- Genre: Drama
- Teleplay by: Peter Allan Fields Mark Weingart
- Story by: Herbert F. Solow
- Directed by: Jerry Jameson
- Theme music composer: Fred Steiner
- Country of origin: United States
- Original language: English

Production
- Executive producer: Harve Bennett
- Producer: Herbert F. Solow
- Production locations: Long Beach, California Saugus, California
- Cinematography: Enzo A. Martinelli
- Editors: J. Terry Williams Doug Young
- Running time: 90 mins
- Production company: Universal Television

Original release
- Network: ABC
- Release: January 26, 1974

= Heatwave! =

Heatwave! is an American disaster movie that was broadcast on the ABC television network on January 26, 1974. It was an ABC Movie of the Week. Its running time was 90 minutes. The film was directed by Jerry Jameson, produced by Herbert F. Solow and Harve Bennett. Ben Murphy, Bonnie Bedelia, Lew Ayres, and David Huddleston starred in the made-for-TV move. John Anderson, Dana Elcar, Robert Hogan, Janit Baldwin, Lionel Johnston, and Clete Roberts had supporting roles.

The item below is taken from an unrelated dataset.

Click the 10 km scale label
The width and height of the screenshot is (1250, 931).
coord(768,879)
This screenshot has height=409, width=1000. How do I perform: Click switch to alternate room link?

The plot focuses upon the effect an intense and prolonged heat wave and water shortage has on Frank Taylor and his pregnant wife Laura Taylor, both while they are in the city where they live and after they decide to relocate.

==Plot==
When the heat wave eventually causes a total blackout that shuts down the brokerage firm where Frank works, he and Laura decide to relocate to a mountain cabin in a remote small town—which is also affected by the heat, blackout, and water shortage.

On the way to the cabin, the Taylors' car is taken from them; and they are forced to walk eight miles to the town. When the Taylors reach the town, they go to see Dr. Grayson, who appears to be Laura's old family physician. Dr. Grayson advises Laura that it is important for her to rest given the stress she has been under in the hot, dry conditions.

After Laura has seen the doctor, the Taylors go to the cabin and find two young hikers have taken shelter there. After being briefly angry, the Taylors decide to allow the hikers to stay.

Laura rests in the cabin. However, she still gives birth prematurely.

After the baby is born, Dr. Grayson states the baby cannot survive without being in an incubator, particularly because of the extreme conditions. Dr. Grayson also states that he not only has no incubator but that he would be unable to run one as he has no fuel for his generator. (He is out, and the pumps fuel stations use are powered by electricity). However, with the assistance of the hikers and two town residents, Frank is able to build and power a makeshift incubator.

When the baby has been placed in the incubator, the characters hear that it is raining, which—in the movie—indicates the heat wave has broken and the water shortage will end.

==Cast==
- Ben Murphy as Frank Taylor
- Bonnie Bedelia as Laura Taylor
- Lew Ayres as Dr. Grayson
- David Huddleston as Arnold Brady
- John Anderson as Toler
- Dana Elcar as Prescott
- Robert Hogan as Harry Powers
- Janit Baldwin as Susan
- Lionel Johnston as Terry Roberts
- Clete Roberts as Newscaster
- Joe Perry as Counterman
- Naomi Stevens as Lady in Laundromat
- Don Mantooth as Ambulance Attendant
- Robert DoQui as Official
- Richard Bull as Health Department Official
- Stuart Nisbet as Doctor
- Christine Bennett as Secretary

== Production ==
Due to the complete lack of budget, a lot of things happen off screen. There are mentions of forest fires and constant references to brown outs’’.

==Alternative titles==
This movie is also known by other titles outside the United States; they include the European English name of Heatwave and the French name of 120 degrés Fahrenheit.

== Reception ==
A retrospective review finds that the film is "really more a drama than a disaster movie". Various reviewers express the lack of interest or empathy provoked by the main character: "Heatwave! suffers from an unlikable and ineffective main character in Frank, who by the time he inexplicably shrugs all that off to construct an advanced medical device from a fish tank, fan, mini-fridge and cloth, has completely lost the audience." They also insist on the cinematographic challenge of visually showing a heatwave on screen, and failure of the film to do so: "The biggest hole of all, though, I have to say, is the premise itself. Unlike, say, earthquakes, fires, hurricanes, tornadoes, volcanoes, or tsunamis, there is no visual component to a heat wave."